The Slab AST — One Word Per Node Reference, Zero Bytes of Header
Tungsten's compiler is written in Tungsten, and for most of its life its AST was the obvious thing for a dynamic self-hosted language: a hash per node, {node: :call, name: "puts", args: [...]}, heap-allocated, pointer-chased, garbage. The slab-AST migration replaced that with an arena-and-handle design in the same weight class as the most aggressively data-oriented compiler frontends shipping today (Zig's stage2, Carbon's toolchain) — while keeping every node a first-class value the self-hosted compiler can pass through its own arrays, hashes, and closures.

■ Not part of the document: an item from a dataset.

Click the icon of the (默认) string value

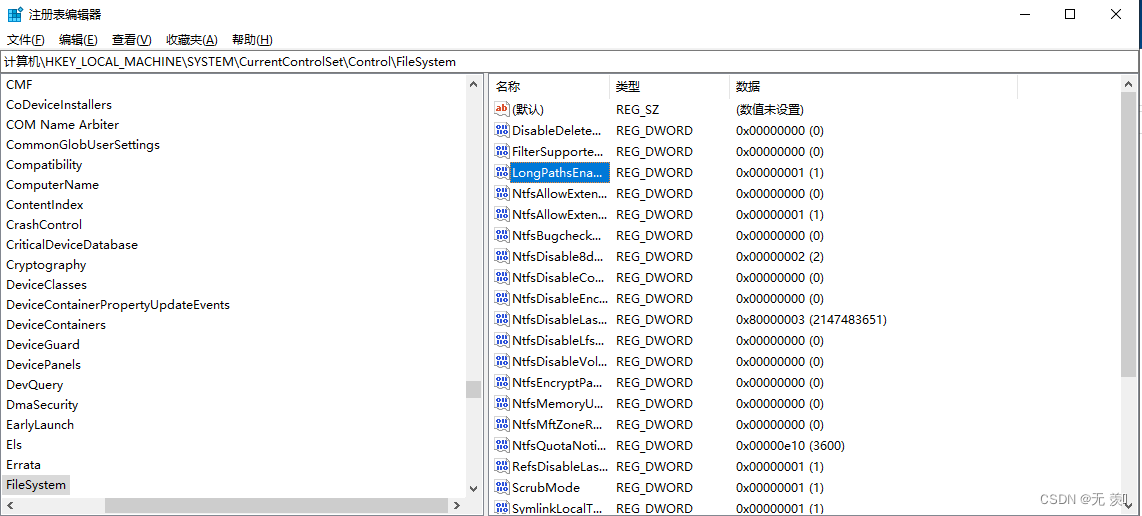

This article documents the design as it stands, the numbers behind each decision, and how it compares to other production compilers.
The handle: a NaN-boxed word with the kind inside
A node reference is a single 64-bit WValue — a NaN-boxed packed value (subtype W_PACKED_NODE) whose 45-bit payload is:
44 43───────36 35──34 33──32 31───────────────────────0
┌──┬───────────┬──────┬──────┬─────────────────────────┐
│ 0│ kind │sclass│ rsvd │ offset │
│ │ (8 bit) │(2bit)│(2bit)│ (32 bit, in nodes) │
└──┴───────────┴──────┴──────┴─────────────────────────┘
└ prefix bit: 1 = compact tier (5-bit kind, 39-bit payload)
Two properties fall out of this that no pointer-based AST gets:
Kind dispatch never touches memory. case node.kind masks bits already in a register. Clang loads a kind field (often behind a vptr), Zig and Carbon load a tag from a side array; Tungsten's kind check is free. Combined with interned-symbol case dispatch compiling to a real LLVM switch i64, the compiler's per-node dispatch is a jump table on register bits.
Nodes have zero header bytes. The arena slots hold fields only — 16/32/64/128 B strides by size class (SC_2/SC_4/SC_8/SC_16), assigned from each kind's constructor field count. There is no kind word, no vptr, no GC header. The flip side is a real constraint: there is nowhere to put mutable per-node metadata, and a node's kind can never change in place. Rewrites that change a node's kind return the replacement and the parent writes it back into the schema slot — a discipline that forced all the tree-rewriting passes into a functional style (substitute_vars_in_ast and friends return nodes; the metal emitter's @schedule rewriters were the last holdouts, repaired during preview hardening).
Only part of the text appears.